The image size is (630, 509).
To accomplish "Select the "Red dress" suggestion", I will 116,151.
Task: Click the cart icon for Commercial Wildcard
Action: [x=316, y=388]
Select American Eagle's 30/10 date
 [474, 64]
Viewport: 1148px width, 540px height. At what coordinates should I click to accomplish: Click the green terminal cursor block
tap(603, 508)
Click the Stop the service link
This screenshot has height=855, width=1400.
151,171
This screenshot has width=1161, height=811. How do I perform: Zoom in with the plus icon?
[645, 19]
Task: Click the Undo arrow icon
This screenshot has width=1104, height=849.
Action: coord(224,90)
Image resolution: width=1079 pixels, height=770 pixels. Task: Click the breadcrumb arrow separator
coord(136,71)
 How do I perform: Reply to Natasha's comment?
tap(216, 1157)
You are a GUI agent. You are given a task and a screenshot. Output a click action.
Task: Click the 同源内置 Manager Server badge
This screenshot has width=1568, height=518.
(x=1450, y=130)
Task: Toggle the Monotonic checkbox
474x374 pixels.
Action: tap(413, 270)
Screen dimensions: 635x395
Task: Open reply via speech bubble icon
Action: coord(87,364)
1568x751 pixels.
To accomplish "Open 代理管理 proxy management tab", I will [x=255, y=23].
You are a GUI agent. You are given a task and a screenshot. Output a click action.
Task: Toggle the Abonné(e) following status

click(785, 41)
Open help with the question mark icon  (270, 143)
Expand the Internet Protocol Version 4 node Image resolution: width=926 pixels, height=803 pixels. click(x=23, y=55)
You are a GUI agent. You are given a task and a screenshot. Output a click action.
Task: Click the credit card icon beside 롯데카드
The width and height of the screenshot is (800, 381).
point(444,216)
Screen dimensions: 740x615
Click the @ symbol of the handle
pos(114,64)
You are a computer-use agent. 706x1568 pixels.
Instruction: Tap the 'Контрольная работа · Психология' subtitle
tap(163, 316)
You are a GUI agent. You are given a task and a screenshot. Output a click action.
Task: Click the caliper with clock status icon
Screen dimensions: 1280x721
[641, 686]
--------------------------------
§ ASSIGNMENT
Copy out the data exactly, keeping each line whole.

§ RESULT OF THIS EXERCISE
The image size is (630, 509).
To accomplish "Select the "Red dress" suggestion", I will 116,151.
Task: Click the cart icon for Commercial Wildcard
Action: [x=316, y=388]
Select American Eagle's 30/10 date
 [474, 64]
Viewport: 1148px width, 540px height. At what coordinates should I click to accomplish: Click the green terminal cursor block
tap(603, 508)
Click the Stop the service link
This screenshot has height=855, width=1400.
151,171
This screenshot has width=1161, height=811. How do I perform: Zoom in with the plus icon?
[645, 19]
Task: Click the Undo arrow icon
This screenshot has width=1104, height=849.
Action: coord(224,90)
Image resolution: width=1079 pixels, height=770 pixels. Task: Click the breadcrumb arrow separator
coord(136,71)
 How do I perform: Reply to Natasha's comment?
tap(216, 1157)
You are a GUI agent. You are given a task and a screenshot. Output a click action.
Task: Click the 同源内置 Manager Server badge
This screenshot has width=1568, height=518.
(x=1450, y=130)
Task: Toggle the Monotonic checkbox
474x374 pixels.
Action: tap(413, 270)
Screen dimensions: 635x395
Task: Open reply via speech bubble icon
Action: coord(87,364)
1568x751 pixels.
To accomplish "Open 代理管理 proxy management tab", I will [x=255, y=23].
You are a GUI agent. You are given a task and a screenshot. Output a click action.
Task: Toggle the Abonné(e) following status

click(785, 41)
Open help with the question mark icon  (270, 143)
Expand the Internet Protocol Version 4 node Image resolution: width=926 pixels, height=803 pixels. click(x=23, y=55)
You are a GUI agent. You are given a task and a screenshot. Output a click action.
Task: Click the credit card icon beside 롯데카드
The width and height of the screenshot is (800, 381).
point(444,216)
Screen dimensions: 740x615
Click the @ symbol of the handle
pos(114,64)
You are a computer-use agent. 706x1568 pixels.
Instruction: Tap the 'Контрольная работа · Психология' subtitle
tap(163, 316)
You are a GUI agent. You are given a task and a screenshot. Output a click action.
Task: Click the caliper with clock status icon
Screen dimensions: 1280x721
[641, 686]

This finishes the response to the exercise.